Stored items from a collection:
<<<<

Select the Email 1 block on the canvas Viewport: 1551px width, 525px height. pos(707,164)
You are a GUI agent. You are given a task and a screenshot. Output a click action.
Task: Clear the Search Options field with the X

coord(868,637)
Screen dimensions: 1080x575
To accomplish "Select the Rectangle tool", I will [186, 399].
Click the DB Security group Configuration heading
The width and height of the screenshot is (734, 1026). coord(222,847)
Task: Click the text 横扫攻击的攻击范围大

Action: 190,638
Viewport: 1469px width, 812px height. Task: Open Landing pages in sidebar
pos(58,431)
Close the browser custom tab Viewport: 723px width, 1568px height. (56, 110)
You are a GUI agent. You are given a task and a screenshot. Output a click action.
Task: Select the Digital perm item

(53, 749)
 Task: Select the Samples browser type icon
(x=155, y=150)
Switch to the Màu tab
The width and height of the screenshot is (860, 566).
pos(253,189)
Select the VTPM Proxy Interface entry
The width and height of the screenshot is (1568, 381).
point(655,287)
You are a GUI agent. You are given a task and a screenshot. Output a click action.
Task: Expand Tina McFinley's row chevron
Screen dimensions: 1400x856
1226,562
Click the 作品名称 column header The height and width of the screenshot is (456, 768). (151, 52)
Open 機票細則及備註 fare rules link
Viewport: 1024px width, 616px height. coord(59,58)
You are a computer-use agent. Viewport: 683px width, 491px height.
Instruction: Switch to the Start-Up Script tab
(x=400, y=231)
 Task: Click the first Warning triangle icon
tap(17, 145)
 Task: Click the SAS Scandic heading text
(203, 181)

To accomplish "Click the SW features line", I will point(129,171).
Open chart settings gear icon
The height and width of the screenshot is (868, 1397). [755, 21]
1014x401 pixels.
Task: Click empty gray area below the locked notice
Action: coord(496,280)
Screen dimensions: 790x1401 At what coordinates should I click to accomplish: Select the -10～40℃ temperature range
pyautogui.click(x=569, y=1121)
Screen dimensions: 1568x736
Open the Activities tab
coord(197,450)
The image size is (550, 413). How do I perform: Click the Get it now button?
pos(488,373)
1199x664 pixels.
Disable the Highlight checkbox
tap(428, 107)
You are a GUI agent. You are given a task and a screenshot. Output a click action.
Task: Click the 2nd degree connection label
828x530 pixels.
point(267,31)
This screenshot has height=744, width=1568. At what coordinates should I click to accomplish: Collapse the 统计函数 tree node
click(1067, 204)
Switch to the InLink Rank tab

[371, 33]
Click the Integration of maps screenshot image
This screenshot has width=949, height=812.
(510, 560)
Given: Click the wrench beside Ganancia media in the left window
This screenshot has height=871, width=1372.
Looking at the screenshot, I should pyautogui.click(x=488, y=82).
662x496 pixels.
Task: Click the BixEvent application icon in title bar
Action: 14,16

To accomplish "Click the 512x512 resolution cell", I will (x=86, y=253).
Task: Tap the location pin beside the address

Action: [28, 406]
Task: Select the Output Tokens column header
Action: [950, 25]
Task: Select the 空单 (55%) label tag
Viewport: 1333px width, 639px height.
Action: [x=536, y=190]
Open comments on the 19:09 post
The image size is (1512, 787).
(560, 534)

>>>>

Description of the task: With "will" as the word to match, copy each line of the records that has it.

Result of the task:
To accomplish "Select the Rectangle tool", I will [186, 399].
To accomplish "Click the SW features line", I will point(129,171).
To accomplish "Click the 512x512 resolution cell", I will (x=86, y=253).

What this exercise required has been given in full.